Two steps from the bottom, Tol hurled himself into space, landing on the only statue still standing. The heavy statue rocked with the force of the impact but remained upright. Tol wrapped his arms around the headless figure. Clear gelatin, as cold as the deep sea, surged around the pedestal. The level rose higher and higher, but there was no place for Tol to go. He could only watch as waves of cloudy albumen flowed beneath him.

Fortunately, the magical flood never rose above his knees, and soon the flow down the stairs ceased, and the frigid gel vanished entirely. Neither Tol’s clothing nor the stones of the passageway around him showed any signs of dampness.
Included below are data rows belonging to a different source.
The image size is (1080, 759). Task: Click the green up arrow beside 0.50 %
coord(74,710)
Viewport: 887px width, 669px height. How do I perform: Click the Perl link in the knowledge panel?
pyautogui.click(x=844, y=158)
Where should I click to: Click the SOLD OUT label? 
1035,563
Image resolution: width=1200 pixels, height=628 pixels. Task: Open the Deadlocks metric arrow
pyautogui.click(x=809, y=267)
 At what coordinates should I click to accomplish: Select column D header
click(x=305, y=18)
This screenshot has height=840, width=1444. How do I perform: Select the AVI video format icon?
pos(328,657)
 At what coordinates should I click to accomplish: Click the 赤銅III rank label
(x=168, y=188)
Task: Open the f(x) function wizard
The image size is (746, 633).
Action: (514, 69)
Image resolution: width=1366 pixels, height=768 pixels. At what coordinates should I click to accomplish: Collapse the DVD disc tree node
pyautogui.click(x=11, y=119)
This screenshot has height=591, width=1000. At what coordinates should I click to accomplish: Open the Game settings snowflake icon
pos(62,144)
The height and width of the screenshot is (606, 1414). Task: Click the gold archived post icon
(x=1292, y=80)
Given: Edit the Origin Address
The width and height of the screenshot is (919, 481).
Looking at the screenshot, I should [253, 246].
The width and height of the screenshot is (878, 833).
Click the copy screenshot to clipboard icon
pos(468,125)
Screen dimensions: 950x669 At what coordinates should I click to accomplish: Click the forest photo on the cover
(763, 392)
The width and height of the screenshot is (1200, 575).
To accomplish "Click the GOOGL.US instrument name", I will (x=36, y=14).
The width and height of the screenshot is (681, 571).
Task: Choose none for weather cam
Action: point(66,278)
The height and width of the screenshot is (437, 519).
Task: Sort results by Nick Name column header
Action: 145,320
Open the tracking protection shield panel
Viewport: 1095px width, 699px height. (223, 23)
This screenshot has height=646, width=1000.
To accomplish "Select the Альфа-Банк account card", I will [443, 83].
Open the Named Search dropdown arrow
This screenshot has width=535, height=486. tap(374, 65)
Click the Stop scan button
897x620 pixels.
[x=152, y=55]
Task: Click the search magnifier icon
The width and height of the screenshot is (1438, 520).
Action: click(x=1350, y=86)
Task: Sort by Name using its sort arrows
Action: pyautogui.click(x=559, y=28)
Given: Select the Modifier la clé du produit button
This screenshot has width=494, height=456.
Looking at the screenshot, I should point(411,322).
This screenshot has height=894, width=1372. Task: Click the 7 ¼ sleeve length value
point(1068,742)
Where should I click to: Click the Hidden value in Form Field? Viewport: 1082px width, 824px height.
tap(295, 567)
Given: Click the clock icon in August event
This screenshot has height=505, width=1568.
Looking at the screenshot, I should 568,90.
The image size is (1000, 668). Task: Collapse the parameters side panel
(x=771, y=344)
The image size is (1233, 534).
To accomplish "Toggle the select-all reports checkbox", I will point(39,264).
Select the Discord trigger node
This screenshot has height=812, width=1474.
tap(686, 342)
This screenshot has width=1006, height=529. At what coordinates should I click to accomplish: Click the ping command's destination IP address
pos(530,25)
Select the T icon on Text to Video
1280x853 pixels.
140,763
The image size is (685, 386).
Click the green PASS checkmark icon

It was as though the stuff had never existed at all.

Tol climbed down gingerly. He took another torch from a sconce and mounted the stairs again. This time the distant red light did not quiver; no murderous gel stood between it and him. He ascended cautiously.

The air in the chamber above was dank and chill. With his torch, he lit sconces along the near wall. Their light revealed a vast, low-ceilinged hall. In contrast to the cluttered rooms below, it was empty. The floor was covered in native slate, and an elaborate design of circles and lines had been drawn in dark red paint on the bluish-gray stone. The red light emanated from the design. In its center, facing away from Tol, sat a high-backed chair. The top of a balding pate was visible over the chair’s back.